Here in California, while the higher-than-federal state minimum wage has landed California on the list of states with the smallest wage gap compared to men, California women on average still make just 83.7% of what men make. Upcoming increases in the state minimum wage – to $9 on July 1 of this year and to $10 in January 2016 – will no doubt help to shrink that gap. But here in the Bay Area we must do more.
According to the California Budget Project, Alameda County is in the metropolitan area that ranks seventh in the country with the widest gap between rich and poor. More and more families are finding it harder to make ends meet, and the purchasing power of the minimum wage simply has not kept up with living expenses.
In their report Local Minimum Wage Laws: Impacts on Workers, Families and Businesses, authors from UC Berkeley’s Institute for Research on Labor and Employment note that “researchers consistently find that minimum wage laws raise pay for workers at the bottom rungs of the labor market. These increases include both directly affected workers (those earning between the old and the new minimum wage) as well as those indirectly affected (those earning above, but near, the new minimum wage).” And the research on the impact on businesses of a minimum wage increase is not bad, either.

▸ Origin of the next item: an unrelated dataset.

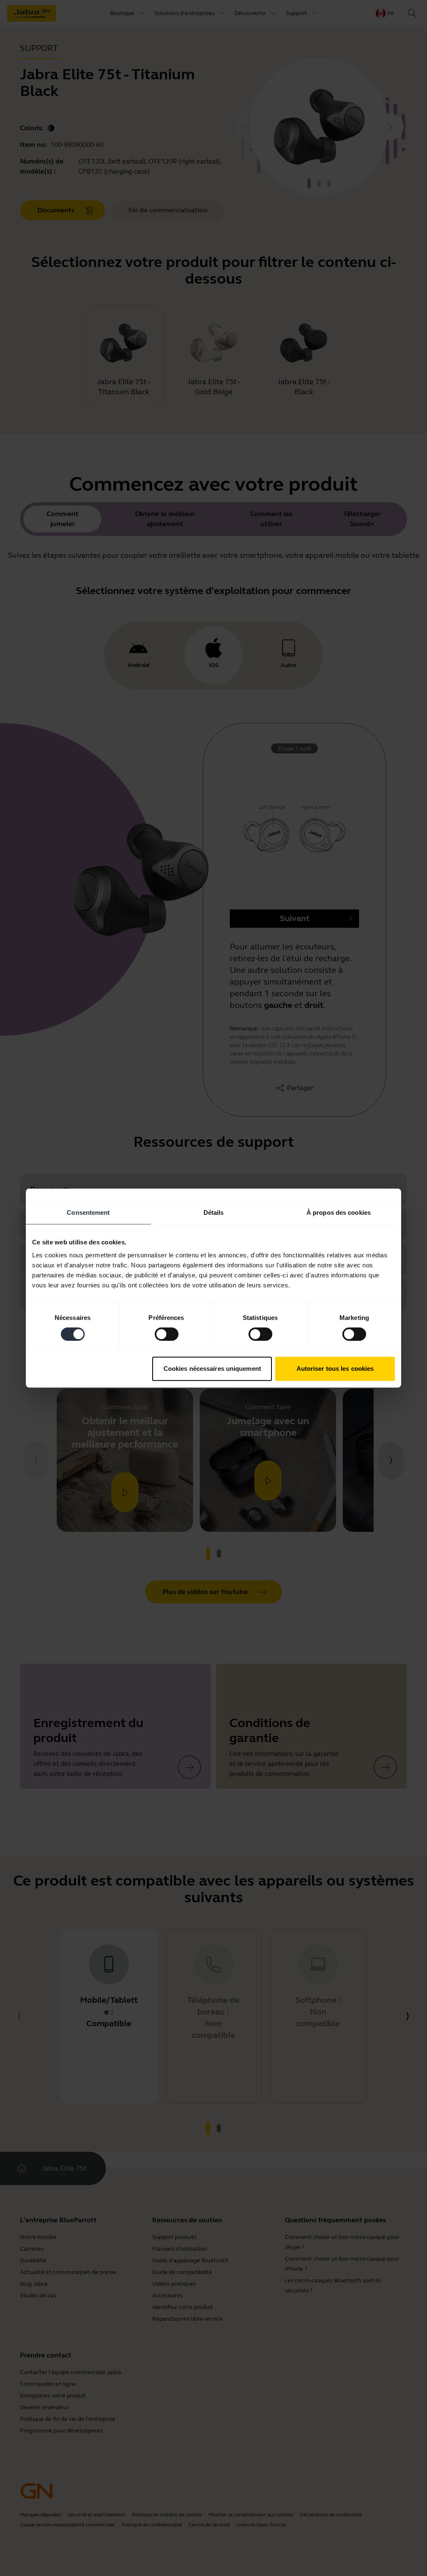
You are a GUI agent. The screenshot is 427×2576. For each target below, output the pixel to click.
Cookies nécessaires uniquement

Studies examining the impacts of San Francisco’s and Santa Fe’s local minimum wage laws have found “no statistically significant negative effects on employment our hours (including in low-wage industries such as restaurants.” And while the economic stimulus created by the increased spending power of low-wage workers who are impacted by a minimum wage increase has not been estimated, we do know that these workers are more likely to spend “a significant portion of those increased earnings.”
Beyond all the data, studies and research reports, we must not forget the true impact of local minimum wage increases on workers and their families. Essence Hope may live and work in Oakland, but Berkeley has a lot of families like her’s, and as a progressive community it should be striving to do more to lift up everyone. We encourage the Berkeley City Council to pass a local minimum wage with no exclusions.